1.2 LARGE PROJECTS
This section explains the scope of this book, what a "large" project
is, and why we are interested in such projects.
We use the term large project interchangeably with serious project.
What determines whether a project is "serious" or not? Does it mean that
some C++ styles are not good for such projects? The answers to these two
questions determine the scope of this book.
Serious projects are intended for some commercial, scientific, or industrial
use. This means that the software must be solid and free of bugs, and
that it will have to be supported over a long period of time.
It is well known that most software cost is in maintenance, not in code
development. In that'sense, serious software is almost synonymous with
maintainable software. Software is easy to maintain if it has clear internal
organization, if it consists of modules that can be tested independently,
and if it has logic which is easy to understand for a new programmer assigned
to the project.
Most textbook examples of C++ are not serious projects. Textbooks usually
do not show all of the details needed for production-type software, and
the examples which they contain are not designed for long term maintenance
and support.
Serious projects are usually fairly large in size because they reflect
real life, which is never simple. The size of the problem naturally adds
to the complexity of the software. The existence of many mutually interacting
classes may seriously impact the complexity and maintainability of software.
When considering large projects, how you divide the project between
individual programmers, how these individuals interact, and how the resulting
code is updated are often more important than the programming style. When
hundreds of programmers work simultaneously on the same project, the probability
of a software error due to miscommunication or due to uncoordinated updates
is greatly increased.
Note that this book is concerned with programming techniques and C++
style, but it does not discuss the required project organization and management.
The problem of how to manage large object-oriented projects is currently
being researched at many places, and all new CASE tools are trying to
address this issue.
Since this book is about large programs, it contains program listings
which are generally longer than customary in textbooks. Long program listings
can make a book boring and difficult to read, but without documenting
the new techniques with fully operational code, a text could fall into
the same trap as many C++ books_that of distorting the picture by pretending
that the problems are simple and the code is short, while this is not
the case.
When comparing sizes, we can divide software projects into three categories:
- Small projects are typically coded by a single person over a period
of up to several weeks. These projects are simple enough that, with
relatively little effort, one person can understand (and carry in his/her
head) the entire logic of the program.
- Large projects, usually coded by a small group (3 - 10 programmers),
contain many files.
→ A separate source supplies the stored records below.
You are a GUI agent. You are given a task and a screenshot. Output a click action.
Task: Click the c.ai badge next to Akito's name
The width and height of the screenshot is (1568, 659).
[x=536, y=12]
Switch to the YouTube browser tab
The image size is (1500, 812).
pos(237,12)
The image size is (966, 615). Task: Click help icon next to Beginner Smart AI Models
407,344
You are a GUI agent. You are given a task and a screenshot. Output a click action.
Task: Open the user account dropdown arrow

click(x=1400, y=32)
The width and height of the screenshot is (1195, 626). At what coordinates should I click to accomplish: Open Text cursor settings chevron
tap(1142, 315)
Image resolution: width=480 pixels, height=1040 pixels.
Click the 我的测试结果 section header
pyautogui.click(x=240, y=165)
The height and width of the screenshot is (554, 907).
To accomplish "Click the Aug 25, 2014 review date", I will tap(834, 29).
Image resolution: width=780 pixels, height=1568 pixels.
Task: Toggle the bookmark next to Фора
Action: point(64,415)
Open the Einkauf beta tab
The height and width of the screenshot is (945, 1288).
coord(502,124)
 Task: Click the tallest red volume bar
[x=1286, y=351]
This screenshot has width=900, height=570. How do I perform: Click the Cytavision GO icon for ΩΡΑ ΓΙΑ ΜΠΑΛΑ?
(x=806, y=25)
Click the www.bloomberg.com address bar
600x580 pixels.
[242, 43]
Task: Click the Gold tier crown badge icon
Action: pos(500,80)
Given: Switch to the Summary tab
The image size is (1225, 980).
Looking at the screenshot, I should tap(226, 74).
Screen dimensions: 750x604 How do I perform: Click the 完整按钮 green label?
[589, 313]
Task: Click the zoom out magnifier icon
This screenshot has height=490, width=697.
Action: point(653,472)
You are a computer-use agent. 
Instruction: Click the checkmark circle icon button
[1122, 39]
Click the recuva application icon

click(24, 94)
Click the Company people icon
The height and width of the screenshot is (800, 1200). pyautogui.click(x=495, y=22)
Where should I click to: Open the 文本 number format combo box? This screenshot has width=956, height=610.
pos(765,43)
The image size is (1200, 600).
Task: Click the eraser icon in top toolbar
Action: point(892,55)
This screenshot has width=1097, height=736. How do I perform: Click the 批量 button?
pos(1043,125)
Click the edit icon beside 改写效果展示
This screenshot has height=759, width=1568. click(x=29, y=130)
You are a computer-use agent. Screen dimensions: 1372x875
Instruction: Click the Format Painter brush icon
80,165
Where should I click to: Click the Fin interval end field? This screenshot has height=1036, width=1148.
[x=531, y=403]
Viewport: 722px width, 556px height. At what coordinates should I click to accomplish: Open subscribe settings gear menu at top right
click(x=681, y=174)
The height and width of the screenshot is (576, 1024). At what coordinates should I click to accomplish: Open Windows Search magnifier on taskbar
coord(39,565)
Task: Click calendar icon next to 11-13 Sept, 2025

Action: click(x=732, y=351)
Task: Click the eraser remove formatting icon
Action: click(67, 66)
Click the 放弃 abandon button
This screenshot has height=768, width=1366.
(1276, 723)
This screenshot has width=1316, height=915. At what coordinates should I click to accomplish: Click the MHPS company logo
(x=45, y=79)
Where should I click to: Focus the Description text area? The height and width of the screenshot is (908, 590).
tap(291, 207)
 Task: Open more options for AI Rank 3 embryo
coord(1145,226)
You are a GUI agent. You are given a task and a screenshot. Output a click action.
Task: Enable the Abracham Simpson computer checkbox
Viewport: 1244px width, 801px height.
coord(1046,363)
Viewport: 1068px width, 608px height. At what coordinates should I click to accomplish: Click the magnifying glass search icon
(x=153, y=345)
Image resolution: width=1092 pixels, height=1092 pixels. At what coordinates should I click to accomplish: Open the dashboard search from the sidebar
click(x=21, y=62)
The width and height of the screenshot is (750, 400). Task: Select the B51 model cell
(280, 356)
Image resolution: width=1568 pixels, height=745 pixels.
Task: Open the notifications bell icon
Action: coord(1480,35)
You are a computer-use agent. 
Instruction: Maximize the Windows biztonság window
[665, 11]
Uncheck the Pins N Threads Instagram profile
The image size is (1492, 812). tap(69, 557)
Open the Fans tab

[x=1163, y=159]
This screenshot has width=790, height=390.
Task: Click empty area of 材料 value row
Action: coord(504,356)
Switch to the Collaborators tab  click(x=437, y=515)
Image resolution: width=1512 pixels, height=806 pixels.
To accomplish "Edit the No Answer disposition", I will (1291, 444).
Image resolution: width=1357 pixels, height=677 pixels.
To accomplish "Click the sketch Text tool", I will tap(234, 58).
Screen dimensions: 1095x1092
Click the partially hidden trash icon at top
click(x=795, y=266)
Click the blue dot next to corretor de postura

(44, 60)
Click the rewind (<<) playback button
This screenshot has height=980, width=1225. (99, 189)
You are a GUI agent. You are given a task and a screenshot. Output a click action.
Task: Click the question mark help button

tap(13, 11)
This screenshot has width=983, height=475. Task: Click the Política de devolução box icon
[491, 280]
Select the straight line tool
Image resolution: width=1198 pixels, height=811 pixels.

Some large projects may be developed by a single
person over a long period of time (for example some C++ compilers);
other projects may require the cooperation of more than 10 people. Large
projects typically contain 10,000 - 100,000 lines of code, and are beyond
the mental capacity of a single programmer. On the other hand, the communication
among subprojects and individual programmers is not so complex that
it would become a major design issue. A typical example of a large project
is a VLSI layout system.
- Large software systems are typically designed by an army of programmers,
and often involve millions of lines of code. At this level, the design
of individual classes and coding style are less critical. System architecture,
project management, version control, database design, and other systematic
issues are more important. For example, a telephone switching system
is a large software system, and may comprise 5 million lines of code.
The programming techniques discussed in this book will help you regardless
of the size of your project. If you violate the recommended principles on
a small project, your project will be more complex but, most likely, still
within a manageable range. For a large project, however, the new techniques
are very important; without them, a project may fail before being completed,
or may be found unmaintainable latex For large systems, project organization
may be of bigger importance than software architecture of individual modules.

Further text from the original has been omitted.